Both the line below containing "You are a GUI" and the line containing "1092x1092 pixels.", along with every line between them, should be repeated exactly; no other line belongs in the answer.

**Input material:**
╔══

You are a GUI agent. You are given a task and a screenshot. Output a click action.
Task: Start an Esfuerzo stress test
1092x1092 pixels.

╚══
╔══

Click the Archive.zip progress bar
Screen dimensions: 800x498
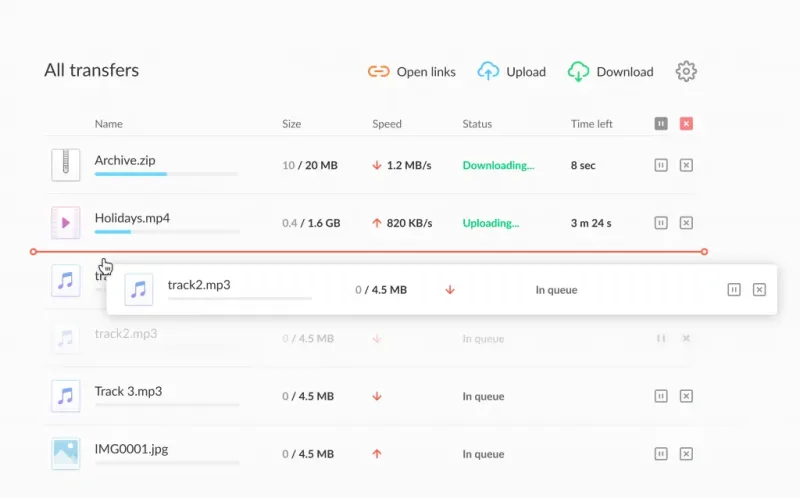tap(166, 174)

╚══

**Answer to this problem:**
You are a GUI agent. You are given a task and a screenshot. Output a click action.
Task: Start an Esfuerzo stress test
1092x1092 pixels.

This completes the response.